Optionally, the reading module includes:
the reading submodule is used for reading the spatial data from the original spatial data according to a preset formatting rule;
and the conversion submodule is used for converting the target space data into a geometric object form to obtain layer data.
Aiming at the prior art, the invention has the following advantages:
the embodiment of the invention provides a space analysis method and a device, wherein the method comprises the following steps: reading layer data from the original spatial data, and storing the layer data to a memory by using a data structure of an elastic distributed data set; establishing a corresponding spatial index according to the spatial relationship among the element items in the elastic distributed data set; dividing the elastic distributed data set into a plurality of partitions according to the spatial index and a preset partition rule; and distributing the plurality of partitions to each node of the distributed cluster for parallel processing to obtain spatial analysis data.

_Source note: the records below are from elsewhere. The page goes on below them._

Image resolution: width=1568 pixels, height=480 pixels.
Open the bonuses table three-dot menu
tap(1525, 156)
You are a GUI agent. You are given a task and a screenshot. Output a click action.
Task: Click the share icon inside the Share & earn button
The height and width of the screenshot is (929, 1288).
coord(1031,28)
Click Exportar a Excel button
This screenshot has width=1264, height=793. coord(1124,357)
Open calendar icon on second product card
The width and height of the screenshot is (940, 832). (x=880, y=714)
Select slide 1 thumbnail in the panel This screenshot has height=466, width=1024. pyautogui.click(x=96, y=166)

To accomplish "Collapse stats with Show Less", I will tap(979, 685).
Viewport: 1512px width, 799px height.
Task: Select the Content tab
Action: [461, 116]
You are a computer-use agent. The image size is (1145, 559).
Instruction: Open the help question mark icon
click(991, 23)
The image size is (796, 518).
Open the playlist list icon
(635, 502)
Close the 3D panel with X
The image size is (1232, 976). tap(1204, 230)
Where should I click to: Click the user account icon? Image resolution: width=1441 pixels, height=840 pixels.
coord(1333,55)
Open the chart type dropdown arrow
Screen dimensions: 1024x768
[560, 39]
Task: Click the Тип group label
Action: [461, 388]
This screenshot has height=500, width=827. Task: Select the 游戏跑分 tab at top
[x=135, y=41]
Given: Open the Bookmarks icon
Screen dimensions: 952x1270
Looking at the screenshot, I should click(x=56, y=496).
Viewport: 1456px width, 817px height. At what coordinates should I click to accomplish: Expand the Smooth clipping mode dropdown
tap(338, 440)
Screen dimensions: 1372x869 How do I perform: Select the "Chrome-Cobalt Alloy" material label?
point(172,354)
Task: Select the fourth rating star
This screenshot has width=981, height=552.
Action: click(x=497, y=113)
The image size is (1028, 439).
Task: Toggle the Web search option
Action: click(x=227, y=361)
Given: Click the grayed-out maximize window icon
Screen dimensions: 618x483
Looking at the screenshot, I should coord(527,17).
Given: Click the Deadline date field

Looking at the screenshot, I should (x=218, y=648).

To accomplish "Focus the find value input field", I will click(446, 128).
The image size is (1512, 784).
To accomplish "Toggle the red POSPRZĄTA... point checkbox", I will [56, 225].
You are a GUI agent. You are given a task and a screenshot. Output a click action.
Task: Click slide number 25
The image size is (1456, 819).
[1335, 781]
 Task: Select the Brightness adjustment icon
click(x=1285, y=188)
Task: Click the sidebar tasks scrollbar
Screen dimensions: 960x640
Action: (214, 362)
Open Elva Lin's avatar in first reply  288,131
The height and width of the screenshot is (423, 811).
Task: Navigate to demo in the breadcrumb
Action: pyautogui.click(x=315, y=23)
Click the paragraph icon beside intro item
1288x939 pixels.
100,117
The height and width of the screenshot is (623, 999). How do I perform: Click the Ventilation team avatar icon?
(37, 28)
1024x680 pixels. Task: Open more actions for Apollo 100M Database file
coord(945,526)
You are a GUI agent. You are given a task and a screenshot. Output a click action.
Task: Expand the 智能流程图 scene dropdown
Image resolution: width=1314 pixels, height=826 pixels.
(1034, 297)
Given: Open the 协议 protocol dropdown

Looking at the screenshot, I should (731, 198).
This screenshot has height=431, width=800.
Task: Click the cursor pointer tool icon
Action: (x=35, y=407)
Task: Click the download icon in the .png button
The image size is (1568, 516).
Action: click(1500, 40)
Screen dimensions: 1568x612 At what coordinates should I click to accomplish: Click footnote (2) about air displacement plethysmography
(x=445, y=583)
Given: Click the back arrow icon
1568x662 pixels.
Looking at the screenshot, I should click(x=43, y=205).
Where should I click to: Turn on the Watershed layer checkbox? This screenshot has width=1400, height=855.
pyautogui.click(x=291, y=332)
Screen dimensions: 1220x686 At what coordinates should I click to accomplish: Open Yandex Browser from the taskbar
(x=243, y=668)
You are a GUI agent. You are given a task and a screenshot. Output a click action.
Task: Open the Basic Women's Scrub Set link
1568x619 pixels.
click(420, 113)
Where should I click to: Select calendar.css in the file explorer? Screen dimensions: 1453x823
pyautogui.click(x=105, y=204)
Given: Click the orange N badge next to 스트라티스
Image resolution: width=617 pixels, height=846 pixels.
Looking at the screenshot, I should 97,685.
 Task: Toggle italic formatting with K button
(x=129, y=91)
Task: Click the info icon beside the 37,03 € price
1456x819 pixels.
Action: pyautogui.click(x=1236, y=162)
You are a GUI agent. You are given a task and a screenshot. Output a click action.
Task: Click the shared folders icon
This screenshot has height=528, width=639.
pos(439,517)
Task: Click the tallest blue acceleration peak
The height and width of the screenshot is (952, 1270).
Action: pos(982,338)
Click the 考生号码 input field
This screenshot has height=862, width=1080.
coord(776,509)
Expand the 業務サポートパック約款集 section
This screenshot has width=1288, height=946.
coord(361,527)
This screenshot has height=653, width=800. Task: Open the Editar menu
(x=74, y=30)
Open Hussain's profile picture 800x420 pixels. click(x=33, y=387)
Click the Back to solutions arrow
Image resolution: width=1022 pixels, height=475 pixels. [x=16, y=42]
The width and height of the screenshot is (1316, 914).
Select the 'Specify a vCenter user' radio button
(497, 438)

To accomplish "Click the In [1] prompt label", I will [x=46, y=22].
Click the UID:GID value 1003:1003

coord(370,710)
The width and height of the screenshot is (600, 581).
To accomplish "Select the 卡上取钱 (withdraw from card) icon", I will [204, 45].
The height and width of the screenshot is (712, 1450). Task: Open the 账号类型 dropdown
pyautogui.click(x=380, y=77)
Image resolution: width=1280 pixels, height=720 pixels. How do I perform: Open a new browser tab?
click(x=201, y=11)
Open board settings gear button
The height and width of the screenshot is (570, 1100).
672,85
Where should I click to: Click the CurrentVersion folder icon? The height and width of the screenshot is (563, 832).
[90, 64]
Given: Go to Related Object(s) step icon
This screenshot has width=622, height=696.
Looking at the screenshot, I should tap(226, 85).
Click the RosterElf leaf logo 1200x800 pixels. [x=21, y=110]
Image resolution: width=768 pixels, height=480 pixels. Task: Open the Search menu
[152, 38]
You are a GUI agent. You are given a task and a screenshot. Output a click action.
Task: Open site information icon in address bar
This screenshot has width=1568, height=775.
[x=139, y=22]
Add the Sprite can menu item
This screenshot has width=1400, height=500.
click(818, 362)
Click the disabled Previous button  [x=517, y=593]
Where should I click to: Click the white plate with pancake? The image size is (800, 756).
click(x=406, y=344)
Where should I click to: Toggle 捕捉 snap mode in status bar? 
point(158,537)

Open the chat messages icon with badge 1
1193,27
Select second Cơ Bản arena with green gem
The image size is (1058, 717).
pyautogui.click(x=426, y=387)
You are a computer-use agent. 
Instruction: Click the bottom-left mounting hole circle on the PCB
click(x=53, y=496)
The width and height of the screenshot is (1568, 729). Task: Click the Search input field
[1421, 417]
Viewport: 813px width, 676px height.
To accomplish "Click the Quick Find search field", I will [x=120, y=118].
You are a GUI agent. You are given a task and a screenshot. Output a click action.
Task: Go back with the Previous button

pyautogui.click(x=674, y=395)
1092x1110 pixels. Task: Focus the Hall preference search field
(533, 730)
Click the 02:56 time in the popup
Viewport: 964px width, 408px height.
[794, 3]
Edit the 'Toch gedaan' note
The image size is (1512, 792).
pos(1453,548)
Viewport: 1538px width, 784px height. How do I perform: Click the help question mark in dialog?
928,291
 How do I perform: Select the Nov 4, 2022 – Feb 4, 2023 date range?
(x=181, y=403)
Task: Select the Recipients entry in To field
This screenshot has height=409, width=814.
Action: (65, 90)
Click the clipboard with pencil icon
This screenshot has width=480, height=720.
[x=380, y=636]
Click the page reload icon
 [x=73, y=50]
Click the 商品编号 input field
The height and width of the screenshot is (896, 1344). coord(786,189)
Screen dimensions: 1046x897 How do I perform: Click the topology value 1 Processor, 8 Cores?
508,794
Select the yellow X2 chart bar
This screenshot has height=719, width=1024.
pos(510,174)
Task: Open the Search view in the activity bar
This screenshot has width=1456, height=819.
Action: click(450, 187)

The spatial data are stored into the elastic distributed data set, effective indexes and reasonable partitions are established according to the spatial relationship among the element items and the preset partition rule, and then the spatial data are distributed to all nodes of the distributed cluster to be processed in parallel, so that the applicability of spatial analysis is improved, meanwhile, computing resources can be reasonably distributed according to user requirements, and the efficiency of spatial analysis is improved.
The foregoing description is only an overview of the technical solutions of the present invention, and the embodiments of the present invention are described below in order to make the technical means of the present invention more clearly understood and to make the above and other objects, features, and advantages of the present invention more clearly understandable.
Drawings
Various other advantages and benefits will become apparent to those of ordinary skill in the art upon reading the following detailed description of the preferred embodiments. The drawings are only for purposes of illustrating the preferred embodiments and are not to be construed as limiting the invention. Also, like reference numerals are used to refer to like parts throughout the drawings. In the drawings:
FIG. 1 is a flow chart illustrating steps of a spatial analysis method according to an embodiment of the present invention;
FIG. 2 is a flow chart illustrating steps of another spatial analysis method according to an embodiment of the present invention;
fig. 3 is a block diagram of a spatial analysis apparatus according to an embodiment of the present invention.
Detailed Description
Exemplary embodiments of the present invention will be described in more detail below with reference to the accompanying drawings. While exemplary embodiments of the invention are shown in the drawings, it should be understood that the invention can be embodied in various forms and should not be limited to the embodiments set forth herein. Rather, these embodiments are provided so that this disclosure will be thorough and complete, and will fully convey the scope of the invention to those skilled in the art.
Fig. 1 is a flowchart illustrating steps of a spatial analysis method according to an embodiment of the present invention, where the method may include:
step 101, reading layer data from the original spatial data, and storing the layer data to a memory by using a data structure of an elastic distributed data set.
In the embodiment of the present invention, the conventional big data Distributed computation is implemented based on a Hadoop framework (a Distributed system infrastructure developed by the Apache foundation), and the traditional big data Distributed computation is performed by taking a Hadoop Distributed File System (HDFS) and a MapReduce (a programming model for parallel operation of a large-scale data set) computation framework as cores to perform parallel processing on data stored in the HDFS in a Distributed manner. The Hadoop framework can well process large data in text format, such as log files, but the framework is not compatible with Geographic data and is difficult to support the processing and analysis of GIS (Geographic Information System) space large data. Apache spark (a fast and general computing engine specially designed for large-scale data processing) provides RDD (distributed elastic data set), a computer memory can be used for storing data, the read-write operation speed is higher than that of Hadoop, multiple iterative algorithms can be realized, the operation efficiency is higher, in addition, the expansibility of the elastic distributed data set is very good, and the geospatial elastic distributed data set can be developed on the basis of the elastic distributed data set. The layer data needing to be subjected to spatial analysis is read from the original spatial data of the GIS system according to the preset formatting rule, and the read layer data is stored in the memory in the data structure of the elastic distributed data set, so that the data base for performing spatial analysis on the layer data by utilizing Apache Spark in the follow-up process is ensured. The preset formatting rule may be configured according to format requirements for performing spatial analysis, and may include a format class, a key class, and a value class.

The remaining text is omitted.